Ingredients
Equipment
Method
Step-by-Step Instructions
- Wash and hull 2 cups of fresh strawberries, then slice them into quarters. Toss with 1/4 cup of sugar and let sit for about 30 minutes.
- In a mixing bowl, pour 1 cup of heavy whipping cream. Whip on medium speed, adding 2 tablespoons of sugar until soft peaks form (about 2-3 minutes). Chill until ready to use.
- Combine 2 cups of all-purpose flour, 2 teaspoons of baking powder, and 1/2 teaspoon of salt in a large bowl. Cut in 1/2 cup of softened butter until the mixture resembles coarse crumbs.

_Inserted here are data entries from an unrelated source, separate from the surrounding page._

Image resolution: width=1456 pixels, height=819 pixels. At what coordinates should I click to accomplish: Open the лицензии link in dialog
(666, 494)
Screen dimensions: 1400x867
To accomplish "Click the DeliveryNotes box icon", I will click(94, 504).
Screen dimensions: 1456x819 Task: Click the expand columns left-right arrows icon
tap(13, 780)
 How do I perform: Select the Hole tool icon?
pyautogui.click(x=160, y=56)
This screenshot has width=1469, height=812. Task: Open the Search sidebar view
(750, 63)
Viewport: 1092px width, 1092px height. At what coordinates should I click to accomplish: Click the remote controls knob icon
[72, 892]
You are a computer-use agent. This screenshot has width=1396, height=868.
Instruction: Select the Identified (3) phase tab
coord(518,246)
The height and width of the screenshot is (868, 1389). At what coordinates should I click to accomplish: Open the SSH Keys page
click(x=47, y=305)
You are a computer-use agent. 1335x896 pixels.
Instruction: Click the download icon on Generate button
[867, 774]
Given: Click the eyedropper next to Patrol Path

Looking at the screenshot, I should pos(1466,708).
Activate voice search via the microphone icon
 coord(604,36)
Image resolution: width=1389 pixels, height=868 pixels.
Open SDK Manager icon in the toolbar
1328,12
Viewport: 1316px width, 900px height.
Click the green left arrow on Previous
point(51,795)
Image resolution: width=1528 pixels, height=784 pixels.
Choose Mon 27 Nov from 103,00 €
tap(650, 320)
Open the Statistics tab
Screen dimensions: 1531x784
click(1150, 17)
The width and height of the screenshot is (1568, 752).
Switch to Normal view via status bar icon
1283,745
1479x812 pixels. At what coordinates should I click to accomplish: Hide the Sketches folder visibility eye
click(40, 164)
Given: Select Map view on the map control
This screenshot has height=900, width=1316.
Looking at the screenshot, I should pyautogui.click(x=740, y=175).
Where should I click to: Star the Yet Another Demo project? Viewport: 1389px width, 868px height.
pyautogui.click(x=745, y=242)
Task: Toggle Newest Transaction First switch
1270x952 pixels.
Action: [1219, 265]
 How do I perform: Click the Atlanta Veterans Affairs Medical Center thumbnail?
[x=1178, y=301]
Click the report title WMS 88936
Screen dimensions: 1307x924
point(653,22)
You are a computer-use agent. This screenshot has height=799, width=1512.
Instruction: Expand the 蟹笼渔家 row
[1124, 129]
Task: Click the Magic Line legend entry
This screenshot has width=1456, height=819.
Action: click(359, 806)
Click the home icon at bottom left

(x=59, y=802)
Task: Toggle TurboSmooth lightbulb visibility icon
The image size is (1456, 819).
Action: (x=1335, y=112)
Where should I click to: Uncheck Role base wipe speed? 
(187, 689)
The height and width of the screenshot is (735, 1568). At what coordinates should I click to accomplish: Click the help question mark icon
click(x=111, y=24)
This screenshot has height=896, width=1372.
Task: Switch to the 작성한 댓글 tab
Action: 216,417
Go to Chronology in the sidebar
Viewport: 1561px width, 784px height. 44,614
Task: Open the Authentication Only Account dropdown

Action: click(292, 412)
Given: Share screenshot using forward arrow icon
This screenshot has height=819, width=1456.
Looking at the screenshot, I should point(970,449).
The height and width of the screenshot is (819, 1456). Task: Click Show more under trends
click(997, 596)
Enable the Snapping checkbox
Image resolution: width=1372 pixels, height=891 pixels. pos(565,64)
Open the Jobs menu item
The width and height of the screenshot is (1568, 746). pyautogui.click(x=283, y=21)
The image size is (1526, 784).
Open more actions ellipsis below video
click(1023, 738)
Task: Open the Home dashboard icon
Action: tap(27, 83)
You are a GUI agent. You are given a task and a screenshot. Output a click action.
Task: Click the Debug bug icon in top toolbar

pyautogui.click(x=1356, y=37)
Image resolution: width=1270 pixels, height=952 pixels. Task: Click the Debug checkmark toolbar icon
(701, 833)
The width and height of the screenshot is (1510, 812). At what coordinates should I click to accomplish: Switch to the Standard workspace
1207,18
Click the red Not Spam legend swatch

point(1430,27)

Gradually add 3/4 cup of milk, mixing gently until just combined.
- Preheat your oven to 350°F (175°C) and grease a 9-inch round cake pan. Spoon the batter into the prepared pan and bake for 20-25 minutes, until golden brown.
- Allow the cake to cool for 10 minutes in the pan before transferring it to a wire rack to cool completely.
- Slice the cooled cake in half horizontally. Spread the macerated strawberries on the bottom layer, dollop whipped cream on top, then place the second cake layer on top and finish with more strawberries and whipped cream.
- Garnish with additional strawberries and a sprinkle of powdered sugar if desired. Slice into wedges and serve.
Nutrition
Notes
Ensure fresh ingredients are used for the best flavor. Chill the cream before whipping for optimal results.